Composite search provides the feature of not having to be explicit about what type of information (documents, images, sound files ...) to search for. Just type in the query and Munax will find all the various documents and objects and list them on the same result page, i.e. a composite search result.

Multimedia pre-view / pre-listen, i.e. audio can be pre-listen to and videos can be pre-viewed, to make a quick decision on if this is what the visitor is looking for.

Image magnification. Any image in the search results can be instantly magnified.

Search within a site across top domains. This means that a search can be done, for instance, within all Microsoft sites without stating the top domain.

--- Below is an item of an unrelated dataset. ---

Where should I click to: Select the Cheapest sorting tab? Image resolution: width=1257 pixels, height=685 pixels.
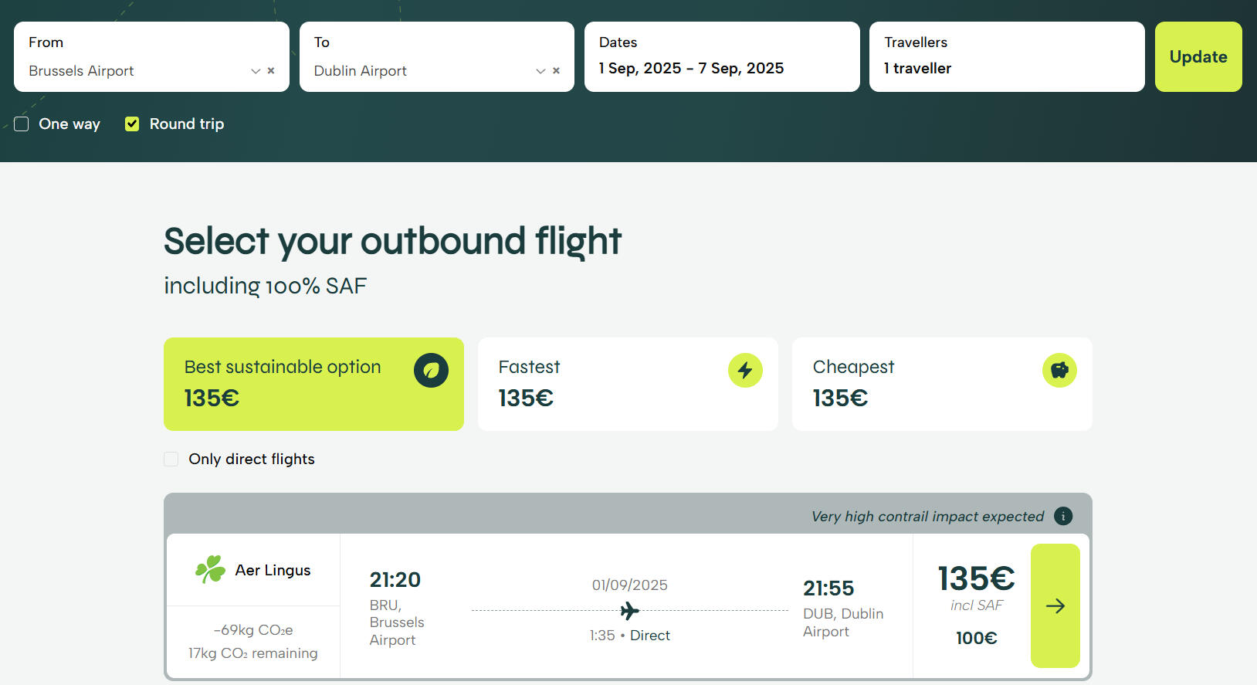tap(941, 384)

Within top domain. Stating a specific top domain narrows the search within that top domain only. For instance, if the site = Microsoft and top domain = de, the search will be done only within the site microsoft.de

Offensive content exclusion.

Robots excluded search. Munax crawls robots-excluded documents too, if parametized that way. Then it is up to the visitor of Munax to decide if he/she wants to view such documents.

Select document types: This includes the selection of any type, all non-html types, all html types, or any other type of document that Munax has been parametized to crawl.

Language selection: Select to show documents with the specific language.

Ranking combinations: If enabled by the system manager, a visitor can choose which ranking algorithms Munax should combine. Combinations include Relevance, docVote, Proximity and Multimedia.

Multimedia ranking: If selected, Munax will high-rank documents (html pages) that have rich multimedia content.

Dates: Search can be done on documents before or after a given date, as well as between dates.

Demand objects: Check boxes are provided so the visitor can demand that the search shall only be done for pages that contain links of specific types, i.e. images, sound, software, movie files, other type of documents, compressed files and/or email addresses.

Object types: When explicitly searching for objects, i.e. images, sound, software, movie files, other type of documents or compressed files, their file extension can be specified.

Object peek: For html searches, Munax displays tiny icons to show what link objects there are on the html page, i.e. images, sound, software, movie files, other type of documents, compressed files and/or email addresses.

Document type: For any given query, Munax displays the type of document and its appropriate extension.

View doc: The visitor can click on this link to request Munax to fetch the document from the document repository instead of fetching it from the web. This way, "binary" documents like PDF and word documents can be viewed directly in the browser.

RTB: The visitor can click this link to view html pages with html tags stripped away.

Query result word highlighting: For each query result, the searched words are high-lighted.

View document words highlighting: When clicking View doc (to order Munax to fetch a document from the document repository) all searched words will be colorized in the viewed document.



Performance

The bandwidth utilization = the sum of all bandwidths. For instance, for a MUNAX system setup on 3000 computers on the internet, and each computer using ADSL 2.5Mbps, the total bandwidth will be 7.5Gbps. For a corpus of 6 billion docs (average size 15Kbytes) this means a (theoretical) total time of 34 hours to crawl & index the total corpus.